### WHAT TO WORK ON
Please give back, word for word, each line from the start of the entries through the one in which "Toggle the Transposing Score button" is found.

####

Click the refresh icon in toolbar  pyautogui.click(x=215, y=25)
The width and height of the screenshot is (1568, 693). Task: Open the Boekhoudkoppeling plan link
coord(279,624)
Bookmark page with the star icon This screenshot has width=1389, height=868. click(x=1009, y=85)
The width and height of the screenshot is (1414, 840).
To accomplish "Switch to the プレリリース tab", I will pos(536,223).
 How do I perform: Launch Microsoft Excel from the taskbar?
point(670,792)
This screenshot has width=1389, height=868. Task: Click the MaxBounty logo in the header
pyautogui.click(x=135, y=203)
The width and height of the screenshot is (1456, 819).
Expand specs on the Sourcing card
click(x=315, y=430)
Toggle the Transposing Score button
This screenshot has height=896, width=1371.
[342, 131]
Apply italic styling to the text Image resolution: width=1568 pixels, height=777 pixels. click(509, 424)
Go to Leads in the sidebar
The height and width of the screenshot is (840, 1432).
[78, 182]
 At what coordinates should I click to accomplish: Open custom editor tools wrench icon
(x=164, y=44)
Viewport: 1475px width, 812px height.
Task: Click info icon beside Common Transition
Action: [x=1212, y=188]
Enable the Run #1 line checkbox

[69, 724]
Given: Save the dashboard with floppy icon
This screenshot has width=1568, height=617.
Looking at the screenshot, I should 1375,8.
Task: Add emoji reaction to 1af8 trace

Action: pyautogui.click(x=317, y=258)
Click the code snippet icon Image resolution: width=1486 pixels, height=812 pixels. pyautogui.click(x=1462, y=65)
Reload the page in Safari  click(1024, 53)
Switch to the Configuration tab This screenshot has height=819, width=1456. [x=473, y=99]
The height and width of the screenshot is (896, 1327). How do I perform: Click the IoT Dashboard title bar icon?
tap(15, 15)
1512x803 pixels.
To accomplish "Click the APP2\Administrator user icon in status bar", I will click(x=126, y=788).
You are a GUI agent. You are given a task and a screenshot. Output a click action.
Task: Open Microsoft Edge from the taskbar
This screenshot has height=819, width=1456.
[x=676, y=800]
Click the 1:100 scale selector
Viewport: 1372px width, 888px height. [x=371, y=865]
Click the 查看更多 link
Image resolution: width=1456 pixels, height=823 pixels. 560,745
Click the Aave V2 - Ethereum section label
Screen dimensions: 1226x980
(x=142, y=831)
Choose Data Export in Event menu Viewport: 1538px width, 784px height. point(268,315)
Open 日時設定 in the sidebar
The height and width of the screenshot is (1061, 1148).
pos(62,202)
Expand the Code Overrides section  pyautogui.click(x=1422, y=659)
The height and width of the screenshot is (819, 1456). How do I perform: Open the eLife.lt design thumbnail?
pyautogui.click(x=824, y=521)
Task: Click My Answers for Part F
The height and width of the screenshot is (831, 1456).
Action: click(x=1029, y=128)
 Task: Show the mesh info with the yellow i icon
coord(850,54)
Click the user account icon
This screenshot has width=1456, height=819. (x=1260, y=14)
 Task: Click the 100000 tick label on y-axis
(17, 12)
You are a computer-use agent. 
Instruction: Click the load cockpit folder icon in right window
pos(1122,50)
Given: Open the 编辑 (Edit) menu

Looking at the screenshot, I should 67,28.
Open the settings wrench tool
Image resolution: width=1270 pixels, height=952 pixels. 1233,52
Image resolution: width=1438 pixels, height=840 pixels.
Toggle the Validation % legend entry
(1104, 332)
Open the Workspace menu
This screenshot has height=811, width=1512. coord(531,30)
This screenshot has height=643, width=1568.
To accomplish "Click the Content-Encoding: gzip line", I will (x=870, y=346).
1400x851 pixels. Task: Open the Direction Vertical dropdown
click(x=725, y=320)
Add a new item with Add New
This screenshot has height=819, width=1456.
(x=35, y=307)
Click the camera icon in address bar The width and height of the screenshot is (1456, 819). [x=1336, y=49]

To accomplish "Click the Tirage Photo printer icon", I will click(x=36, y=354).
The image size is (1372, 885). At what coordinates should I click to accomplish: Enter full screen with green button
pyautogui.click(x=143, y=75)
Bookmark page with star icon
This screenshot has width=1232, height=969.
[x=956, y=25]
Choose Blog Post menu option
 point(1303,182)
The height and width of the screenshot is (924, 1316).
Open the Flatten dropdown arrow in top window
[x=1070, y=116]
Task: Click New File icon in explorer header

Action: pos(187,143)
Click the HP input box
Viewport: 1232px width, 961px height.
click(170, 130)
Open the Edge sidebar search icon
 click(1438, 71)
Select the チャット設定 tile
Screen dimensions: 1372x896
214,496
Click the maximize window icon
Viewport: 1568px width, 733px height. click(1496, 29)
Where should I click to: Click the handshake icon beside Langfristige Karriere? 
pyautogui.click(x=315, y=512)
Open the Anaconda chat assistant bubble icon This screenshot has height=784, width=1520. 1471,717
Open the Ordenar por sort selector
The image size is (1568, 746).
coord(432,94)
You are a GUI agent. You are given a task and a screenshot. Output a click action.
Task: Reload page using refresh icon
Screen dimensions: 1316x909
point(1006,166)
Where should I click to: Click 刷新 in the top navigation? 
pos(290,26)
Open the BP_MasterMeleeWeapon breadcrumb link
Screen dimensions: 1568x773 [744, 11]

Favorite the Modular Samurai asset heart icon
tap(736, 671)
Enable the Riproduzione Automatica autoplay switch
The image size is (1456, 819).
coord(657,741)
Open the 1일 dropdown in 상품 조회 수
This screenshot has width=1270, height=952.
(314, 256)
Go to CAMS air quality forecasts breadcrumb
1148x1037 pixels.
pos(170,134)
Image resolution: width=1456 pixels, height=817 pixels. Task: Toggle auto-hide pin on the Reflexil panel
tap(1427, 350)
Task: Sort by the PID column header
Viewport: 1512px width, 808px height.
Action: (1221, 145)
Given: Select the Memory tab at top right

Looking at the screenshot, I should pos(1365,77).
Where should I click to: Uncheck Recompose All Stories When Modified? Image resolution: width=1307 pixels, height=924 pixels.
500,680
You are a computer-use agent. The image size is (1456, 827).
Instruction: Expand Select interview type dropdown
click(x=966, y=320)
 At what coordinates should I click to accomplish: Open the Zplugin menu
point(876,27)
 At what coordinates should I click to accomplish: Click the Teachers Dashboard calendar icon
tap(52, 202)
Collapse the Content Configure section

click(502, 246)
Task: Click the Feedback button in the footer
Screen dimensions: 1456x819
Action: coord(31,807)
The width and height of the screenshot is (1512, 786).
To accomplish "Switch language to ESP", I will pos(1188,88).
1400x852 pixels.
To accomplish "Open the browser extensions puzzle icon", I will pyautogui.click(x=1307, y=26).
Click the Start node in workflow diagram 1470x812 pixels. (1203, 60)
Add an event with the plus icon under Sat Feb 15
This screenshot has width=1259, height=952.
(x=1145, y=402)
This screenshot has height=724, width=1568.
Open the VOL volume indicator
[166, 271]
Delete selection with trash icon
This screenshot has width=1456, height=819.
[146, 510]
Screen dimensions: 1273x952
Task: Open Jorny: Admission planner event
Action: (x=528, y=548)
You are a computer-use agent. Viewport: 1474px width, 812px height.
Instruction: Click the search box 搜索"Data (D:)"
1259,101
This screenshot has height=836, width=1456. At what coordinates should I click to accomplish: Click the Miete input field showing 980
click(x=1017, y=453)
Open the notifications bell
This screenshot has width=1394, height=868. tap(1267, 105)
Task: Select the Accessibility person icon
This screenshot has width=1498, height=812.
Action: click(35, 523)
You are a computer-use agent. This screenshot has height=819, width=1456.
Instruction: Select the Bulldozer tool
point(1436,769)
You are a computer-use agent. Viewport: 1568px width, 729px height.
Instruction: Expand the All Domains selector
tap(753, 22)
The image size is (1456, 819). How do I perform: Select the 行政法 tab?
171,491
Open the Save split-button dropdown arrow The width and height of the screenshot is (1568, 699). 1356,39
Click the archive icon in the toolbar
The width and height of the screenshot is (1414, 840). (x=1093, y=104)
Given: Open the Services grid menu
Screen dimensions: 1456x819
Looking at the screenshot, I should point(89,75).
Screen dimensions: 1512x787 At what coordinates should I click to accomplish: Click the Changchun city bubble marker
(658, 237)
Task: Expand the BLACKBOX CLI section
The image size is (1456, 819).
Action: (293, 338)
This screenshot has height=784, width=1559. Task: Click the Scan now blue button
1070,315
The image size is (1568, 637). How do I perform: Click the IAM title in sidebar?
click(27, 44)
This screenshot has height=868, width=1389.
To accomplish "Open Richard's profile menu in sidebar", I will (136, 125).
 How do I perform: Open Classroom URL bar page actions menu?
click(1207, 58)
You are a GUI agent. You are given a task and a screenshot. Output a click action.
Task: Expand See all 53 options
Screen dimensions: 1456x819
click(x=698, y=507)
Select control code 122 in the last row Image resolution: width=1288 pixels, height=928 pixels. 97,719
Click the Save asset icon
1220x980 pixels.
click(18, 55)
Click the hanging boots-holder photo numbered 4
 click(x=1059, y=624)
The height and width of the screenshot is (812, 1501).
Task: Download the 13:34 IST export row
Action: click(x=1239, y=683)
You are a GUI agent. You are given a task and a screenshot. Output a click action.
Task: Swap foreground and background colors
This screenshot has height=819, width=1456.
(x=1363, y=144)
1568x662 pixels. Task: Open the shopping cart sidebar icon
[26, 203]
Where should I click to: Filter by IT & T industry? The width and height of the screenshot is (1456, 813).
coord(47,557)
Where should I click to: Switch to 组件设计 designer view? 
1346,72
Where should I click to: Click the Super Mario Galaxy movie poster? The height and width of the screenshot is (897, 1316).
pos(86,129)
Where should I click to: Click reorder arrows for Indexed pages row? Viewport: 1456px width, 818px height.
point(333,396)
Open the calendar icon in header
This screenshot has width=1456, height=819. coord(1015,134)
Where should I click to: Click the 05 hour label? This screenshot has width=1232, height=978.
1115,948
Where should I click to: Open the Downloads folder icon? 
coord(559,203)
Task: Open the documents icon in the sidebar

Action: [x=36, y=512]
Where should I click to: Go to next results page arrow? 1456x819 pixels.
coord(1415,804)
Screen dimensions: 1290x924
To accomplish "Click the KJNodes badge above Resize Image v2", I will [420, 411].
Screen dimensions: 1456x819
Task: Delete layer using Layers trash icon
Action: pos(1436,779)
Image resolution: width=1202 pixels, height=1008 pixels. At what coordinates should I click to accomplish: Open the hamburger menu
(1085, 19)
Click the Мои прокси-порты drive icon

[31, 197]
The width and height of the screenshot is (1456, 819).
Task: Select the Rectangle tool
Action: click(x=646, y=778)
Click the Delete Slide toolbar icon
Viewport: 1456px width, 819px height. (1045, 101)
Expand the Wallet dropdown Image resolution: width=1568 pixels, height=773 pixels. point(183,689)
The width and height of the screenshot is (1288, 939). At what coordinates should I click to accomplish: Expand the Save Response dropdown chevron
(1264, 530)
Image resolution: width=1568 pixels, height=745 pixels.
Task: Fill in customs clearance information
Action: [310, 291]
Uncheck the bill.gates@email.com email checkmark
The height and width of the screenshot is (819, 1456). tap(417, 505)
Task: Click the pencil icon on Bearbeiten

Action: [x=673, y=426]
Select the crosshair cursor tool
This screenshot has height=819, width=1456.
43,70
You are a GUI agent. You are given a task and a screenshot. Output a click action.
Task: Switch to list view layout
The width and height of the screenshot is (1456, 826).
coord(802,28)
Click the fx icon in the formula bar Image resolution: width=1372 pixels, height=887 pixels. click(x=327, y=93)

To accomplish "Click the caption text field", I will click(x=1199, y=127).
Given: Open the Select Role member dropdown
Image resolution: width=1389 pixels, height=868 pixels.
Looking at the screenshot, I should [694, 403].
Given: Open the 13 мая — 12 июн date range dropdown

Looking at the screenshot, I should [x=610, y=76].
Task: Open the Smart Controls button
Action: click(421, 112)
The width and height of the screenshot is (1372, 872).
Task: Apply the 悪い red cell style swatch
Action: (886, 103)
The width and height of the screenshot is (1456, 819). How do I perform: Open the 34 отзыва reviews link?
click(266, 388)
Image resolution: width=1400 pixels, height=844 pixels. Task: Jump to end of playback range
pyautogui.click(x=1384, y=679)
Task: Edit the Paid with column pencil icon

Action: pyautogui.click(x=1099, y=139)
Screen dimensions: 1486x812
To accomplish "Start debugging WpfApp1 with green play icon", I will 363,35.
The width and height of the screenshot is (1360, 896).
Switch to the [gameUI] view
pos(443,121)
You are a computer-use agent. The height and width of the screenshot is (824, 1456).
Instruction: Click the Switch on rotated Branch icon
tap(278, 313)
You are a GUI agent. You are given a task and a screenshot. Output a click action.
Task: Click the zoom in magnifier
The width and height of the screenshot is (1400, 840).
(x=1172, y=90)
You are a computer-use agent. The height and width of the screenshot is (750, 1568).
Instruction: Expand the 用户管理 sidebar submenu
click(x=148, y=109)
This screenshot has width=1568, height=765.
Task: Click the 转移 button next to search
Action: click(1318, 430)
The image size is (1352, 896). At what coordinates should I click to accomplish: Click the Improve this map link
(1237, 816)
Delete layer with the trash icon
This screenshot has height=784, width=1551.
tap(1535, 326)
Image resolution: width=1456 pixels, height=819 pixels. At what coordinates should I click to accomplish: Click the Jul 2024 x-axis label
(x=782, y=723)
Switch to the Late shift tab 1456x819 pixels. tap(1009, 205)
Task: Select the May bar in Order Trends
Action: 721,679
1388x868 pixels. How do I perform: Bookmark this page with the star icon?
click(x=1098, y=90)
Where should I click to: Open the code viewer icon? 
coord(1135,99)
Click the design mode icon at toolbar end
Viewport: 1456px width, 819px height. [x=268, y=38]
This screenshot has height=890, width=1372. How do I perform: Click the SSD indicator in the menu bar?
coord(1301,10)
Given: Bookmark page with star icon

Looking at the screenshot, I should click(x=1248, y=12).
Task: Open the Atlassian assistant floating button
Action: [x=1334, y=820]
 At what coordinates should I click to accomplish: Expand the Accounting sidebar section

####

### ANSWER
Click the refresh icon in toolbar  pyautogui.click(x=215, y=25)
The width and height of the screenshot is (1568, 693). Task: Open the Boekhoudkoppeling plan link
coord(279,624)
Bookmark page with the star icon This screenshot has width=1389, height=868. click(x=1009, y=85)
The width and height of the screenshot is (1414, 840).
To accomplish "Switch to the プレリリース tab", I will pos(536,223).
 How do I perform: Launch Microsoft Excel from the taskbar?
point(670,792)
This screenshot has width=1389, height=868. Task: Click the MaxBounty logo in the header
pyautogui.click(x=135, y=203)
The width and height of the screenshot is (1456, 819).
Expand specs on the Sourcing card
click(x=315, y=430)
Toggle the Transposing Score button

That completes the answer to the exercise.